> _Stored data_
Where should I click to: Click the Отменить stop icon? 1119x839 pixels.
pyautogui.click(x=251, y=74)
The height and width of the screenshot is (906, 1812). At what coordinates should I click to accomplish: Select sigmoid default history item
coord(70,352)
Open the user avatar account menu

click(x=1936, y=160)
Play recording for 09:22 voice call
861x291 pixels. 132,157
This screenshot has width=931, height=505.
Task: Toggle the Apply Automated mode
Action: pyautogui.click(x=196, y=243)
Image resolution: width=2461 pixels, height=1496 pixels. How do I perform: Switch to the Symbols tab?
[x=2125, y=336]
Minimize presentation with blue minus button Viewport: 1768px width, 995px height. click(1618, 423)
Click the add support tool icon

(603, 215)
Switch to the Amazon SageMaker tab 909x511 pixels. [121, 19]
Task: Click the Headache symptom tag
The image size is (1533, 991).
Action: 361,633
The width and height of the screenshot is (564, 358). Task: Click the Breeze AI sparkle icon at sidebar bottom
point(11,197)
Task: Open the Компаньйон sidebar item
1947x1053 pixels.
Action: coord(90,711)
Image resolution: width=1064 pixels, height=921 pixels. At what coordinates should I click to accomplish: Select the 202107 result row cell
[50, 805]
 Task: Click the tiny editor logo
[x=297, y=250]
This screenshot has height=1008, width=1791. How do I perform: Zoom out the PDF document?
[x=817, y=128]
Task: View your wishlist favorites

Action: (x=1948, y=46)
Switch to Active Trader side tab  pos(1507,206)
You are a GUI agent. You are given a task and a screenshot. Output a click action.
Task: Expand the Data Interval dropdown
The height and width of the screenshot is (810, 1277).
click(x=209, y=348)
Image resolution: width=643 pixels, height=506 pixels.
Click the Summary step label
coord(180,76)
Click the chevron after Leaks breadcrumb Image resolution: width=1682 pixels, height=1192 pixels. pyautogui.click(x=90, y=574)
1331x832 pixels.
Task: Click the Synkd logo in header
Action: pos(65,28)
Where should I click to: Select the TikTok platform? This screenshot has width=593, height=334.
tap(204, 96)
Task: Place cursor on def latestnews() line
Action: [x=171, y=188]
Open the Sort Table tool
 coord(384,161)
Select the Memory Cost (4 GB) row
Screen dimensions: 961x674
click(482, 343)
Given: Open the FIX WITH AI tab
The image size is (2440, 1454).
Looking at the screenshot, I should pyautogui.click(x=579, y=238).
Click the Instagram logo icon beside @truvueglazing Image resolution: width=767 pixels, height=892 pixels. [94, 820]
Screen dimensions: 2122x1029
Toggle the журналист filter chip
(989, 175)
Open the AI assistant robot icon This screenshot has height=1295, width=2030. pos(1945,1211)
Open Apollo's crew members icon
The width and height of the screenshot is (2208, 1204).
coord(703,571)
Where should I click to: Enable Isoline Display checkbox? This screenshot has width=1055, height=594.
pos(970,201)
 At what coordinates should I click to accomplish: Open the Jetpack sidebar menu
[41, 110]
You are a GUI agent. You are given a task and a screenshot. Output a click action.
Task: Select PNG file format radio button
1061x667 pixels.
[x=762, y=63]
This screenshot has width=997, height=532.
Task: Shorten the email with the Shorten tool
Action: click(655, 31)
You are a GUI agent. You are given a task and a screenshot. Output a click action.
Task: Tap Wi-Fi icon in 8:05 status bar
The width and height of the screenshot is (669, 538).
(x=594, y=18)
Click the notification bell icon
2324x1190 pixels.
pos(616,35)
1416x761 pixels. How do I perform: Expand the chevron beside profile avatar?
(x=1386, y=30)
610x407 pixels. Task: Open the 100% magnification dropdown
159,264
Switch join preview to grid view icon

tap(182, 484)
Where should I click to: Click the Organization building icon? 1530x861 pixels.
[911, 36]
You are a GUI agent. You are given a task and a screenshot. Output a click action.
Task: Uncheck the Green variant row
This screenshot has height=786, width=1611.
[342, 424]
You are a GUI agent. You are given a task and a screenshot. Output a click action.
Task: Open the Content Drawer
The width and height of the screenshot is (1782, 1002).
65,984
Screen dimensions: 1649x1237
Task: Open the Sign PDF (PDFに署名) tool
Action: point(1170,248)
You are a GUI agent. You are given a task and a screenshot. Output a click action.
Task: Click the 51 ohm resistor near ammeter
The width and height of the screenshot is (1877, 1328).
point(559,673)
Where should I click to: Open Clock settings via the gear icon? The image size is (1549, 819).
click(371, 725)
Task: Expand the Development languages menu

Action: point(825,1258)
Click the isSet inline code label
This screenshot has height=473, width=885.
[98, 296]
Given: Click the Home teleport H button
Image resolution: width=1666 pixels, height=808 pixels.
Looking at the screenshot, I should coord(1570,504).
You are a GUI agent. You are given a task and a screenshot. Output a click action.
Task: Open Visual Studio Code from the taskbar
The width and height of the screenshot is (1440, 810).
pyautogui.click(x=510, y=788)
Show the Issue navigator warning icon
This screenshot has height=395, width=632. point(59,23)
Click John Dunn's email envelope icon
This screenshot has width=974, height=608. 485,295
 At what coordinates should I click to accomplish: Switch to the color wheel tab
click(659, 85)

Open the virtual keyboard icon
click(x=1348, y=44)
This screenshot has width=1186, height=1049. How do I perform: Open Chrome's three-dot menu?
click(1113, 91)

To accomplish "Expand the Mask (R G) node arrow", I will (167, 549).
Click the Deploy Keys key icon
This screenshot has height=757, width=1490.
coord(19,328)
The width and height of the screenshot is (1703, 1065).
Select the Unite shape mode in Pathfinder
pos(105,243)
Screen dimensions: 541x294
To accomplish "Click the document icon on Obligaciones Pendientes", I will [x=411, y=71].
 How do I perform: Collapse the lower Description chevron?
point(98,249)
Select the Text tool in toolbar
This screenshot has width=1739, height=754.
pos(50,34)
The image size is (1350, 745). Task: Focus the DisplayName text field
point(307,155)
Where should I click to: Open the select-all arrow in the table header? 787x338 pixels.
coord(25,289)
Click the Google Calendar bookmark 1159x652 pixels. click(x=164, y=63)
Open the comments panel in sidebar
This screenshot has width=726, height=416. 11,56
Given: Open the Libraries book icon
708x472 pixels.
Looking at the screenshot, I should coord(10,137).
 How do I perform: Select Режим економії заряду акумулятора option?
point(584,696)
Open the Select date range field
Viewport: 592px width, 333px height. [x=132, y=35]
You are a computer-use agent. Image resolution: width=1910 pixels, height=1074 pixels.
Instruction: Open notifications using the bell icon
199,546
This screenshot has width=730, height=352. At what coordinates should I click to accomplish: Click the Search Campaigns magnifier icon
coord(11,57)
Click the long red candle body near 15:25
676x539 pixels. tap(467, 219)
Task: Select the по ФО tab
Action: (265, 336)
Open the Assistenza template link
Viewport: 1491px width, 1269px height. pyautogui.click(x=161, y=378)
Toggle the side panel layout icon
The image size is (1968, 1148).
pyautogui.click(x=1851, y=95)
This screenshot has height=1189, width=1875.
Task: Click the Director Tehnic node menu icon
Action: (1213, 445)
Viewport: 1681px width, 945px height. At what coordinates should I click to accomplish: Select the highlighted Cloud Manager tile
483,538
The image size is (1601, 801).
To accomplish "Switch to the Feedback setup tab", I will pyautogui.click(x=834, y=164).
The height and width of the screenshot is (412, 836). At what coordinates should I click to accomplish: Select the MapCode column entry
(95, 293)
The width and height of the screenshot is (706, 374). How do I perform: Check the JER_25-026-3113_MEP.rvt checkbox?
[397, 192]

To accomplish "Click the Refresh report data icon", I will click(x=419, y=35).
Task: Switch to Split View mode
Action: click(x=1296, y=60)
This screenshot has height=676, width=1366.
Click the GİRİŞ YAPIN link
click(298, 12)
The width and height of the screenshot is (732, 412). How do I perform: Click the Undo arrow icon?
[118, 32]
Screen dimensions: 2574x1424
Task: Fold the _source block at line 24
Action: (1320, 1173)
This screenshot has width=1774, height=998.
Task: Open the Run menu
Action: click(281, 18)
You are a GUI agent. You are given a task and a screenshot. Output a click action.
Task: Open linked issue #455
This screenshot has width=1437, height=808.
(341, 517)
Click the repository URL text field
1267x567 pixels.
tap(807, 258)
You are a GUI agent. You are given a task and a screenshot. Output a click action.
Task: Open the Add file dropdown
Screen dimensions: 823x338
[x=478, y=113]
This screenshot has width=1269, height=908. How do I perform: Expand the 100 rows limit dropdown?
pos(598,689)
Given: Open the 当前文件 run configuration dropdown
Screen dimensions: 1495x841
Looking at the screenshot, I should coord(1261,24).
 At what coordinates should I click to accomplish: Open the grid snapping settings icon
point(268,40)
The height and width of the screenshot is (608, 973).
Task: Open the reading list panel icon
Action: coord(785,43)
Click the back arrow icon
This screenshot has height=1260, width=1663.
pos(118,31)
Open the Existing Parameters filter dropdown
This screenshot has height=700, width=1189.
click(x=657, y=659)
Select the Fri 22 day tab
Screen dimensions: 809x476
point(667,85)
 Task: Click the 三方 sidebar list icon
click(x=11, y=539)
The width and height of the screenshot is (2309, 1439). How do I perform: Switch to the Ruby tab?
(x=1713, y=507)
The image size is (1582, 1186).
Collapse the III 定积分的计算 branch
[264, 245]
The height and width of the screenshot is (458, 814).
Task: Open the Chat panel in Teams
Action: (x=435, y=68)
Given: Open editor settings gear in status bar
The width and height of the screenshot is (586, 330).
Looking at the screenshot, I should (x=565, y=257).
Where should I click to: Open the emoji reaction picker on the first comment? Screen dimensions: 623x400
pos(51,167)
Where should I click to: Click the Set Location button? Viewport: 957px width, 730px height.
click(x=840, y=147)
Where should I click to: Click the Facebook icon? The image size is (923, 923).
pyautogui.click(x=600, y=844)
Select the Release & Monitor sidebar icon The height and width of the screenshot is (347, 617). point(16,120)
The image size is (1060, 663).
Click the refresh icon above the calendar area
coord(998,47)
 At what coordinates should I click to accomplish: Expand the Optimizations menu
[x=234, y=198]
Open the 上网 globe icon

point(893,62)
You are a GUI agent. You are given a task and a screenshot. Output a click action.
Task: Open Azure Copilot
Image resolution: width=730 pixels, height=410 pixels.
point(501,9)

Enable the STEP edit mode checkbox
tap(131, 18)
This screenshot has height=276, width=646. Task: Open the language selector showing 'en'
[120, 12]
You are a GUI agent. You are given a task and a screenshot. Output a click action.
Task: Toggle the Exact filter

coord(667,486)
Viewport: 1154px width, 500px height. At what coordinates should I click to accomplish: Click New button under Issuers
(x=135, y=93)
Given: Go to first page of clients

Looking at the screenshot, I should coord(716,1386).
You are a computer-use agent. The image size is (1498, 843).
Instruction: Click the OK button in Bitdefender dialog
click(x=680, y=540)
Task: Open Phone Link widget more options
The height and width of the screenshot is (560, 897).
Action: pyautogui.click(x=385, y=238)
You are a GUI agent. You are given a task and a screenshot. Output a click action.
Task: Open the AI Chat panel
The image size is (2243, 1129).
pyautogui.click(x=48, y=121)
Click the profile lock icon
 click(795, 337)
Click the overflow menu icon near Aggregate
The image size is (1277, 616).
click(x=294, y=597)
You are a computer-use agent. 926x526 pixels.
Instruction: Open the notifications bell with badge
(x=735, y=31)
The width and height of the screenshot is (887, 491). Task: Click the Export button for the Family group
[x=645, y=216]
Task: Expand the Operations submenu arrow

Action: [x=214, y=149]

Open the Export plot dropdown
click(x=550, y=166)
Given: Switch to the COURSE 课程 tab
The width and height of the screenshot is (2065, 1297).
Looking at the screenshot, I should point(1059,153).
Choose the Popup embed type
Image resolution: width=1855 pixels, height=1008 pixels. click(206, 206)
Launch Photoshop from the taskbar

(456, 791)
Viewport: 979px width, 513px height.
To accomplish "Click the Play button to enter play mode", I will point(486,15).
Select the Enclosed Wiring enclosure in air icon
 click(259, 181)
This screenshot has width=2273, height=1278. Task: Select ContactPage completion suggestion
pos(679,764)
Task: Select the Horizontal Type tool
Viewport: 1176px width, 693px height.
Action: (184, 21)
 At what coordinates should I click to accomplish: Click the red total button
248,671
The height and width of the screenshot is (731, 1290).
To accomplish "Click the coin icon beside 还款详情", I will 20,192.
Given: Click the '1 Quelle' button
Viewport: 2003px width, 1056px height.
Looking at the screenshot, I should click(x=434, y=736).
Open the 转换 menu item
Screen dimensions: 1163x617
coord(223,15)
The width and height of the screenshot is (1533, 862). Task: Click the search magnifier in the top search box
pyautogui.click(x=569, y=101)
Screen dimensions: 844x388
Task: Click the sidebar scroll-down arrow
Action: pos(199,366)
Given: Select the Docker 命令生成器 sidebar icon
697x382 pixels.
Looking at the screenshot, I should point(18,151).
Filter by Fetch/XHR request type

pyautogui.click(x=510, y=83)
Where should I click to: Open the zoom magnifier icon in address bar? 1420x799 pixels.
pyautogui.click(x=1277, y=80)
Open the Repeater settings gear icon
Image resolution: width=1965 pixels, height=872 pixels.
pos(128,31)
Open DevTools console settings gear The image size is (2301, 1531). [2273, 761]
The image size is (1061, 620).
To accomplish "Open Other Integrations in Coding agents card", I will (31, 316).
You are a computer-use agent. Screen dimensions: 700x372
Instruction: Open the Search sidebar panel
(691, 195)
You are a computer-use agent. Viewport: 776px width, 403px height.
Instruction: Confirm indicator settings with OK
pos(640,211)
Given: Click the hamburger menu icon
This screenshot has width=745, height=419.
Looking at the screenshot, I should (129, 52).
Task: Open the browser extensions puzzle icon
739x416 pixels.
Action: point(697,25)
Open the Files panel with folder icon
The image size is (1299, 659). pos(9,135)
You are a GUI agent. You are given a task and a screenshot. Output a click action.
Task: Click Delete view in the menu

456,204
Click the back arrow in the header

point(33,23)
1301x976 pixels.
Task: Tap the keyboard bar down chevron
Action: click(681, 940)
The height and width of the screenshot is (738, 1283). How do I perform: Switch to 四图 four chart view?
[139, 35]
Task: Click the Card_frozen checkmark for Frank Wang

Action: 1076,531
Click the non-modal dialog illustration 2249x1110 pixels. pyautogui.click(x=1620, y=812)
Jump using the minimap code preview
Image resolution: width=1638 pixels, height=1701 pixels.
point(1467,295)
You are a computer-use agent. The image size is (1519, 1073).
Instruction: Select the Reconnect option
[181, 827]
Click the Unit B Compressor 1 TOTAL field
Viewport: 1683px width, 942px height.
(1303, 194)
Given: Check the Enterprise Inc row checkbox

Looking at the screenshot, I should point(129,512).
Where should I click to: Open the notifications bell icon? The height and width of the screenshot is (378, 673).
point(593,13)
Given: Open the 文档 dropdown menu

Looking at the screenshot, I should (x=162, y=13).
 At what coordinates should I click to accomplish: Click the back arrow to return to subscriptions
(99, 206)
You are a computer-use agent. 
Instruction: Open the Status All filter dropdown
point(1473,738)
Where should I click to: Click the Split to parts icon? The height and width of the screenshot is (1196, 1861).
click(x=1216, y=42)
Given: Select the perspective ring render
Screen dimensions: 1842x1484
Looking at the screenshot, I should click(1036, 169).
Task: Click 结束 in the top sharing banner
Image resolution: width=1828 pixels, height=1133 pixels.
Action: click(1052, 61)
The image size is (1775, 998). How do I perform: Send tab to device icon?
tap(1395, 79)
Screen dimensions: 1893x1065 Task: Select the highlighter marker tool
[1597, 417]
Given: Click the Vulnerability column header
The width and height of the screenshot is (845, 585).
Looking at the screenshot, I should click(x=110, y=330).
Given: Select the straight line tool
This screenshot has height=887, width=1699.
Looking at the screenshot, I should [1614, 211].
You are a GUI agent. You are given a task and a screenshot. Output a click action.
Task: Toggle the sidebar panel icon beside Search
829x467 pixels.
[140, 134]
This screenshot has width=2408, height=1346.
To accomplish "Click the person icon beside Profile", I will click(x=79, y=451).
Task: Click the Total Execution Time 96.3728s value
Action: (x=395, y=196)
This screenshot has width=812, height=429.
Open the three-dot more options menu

> _Your objective_
Scan the listing above and identify each line holding the string "more"; copy every such line.

> _Answer below_
Task: Open Phone Link widget more options
Open the three-dot more options menu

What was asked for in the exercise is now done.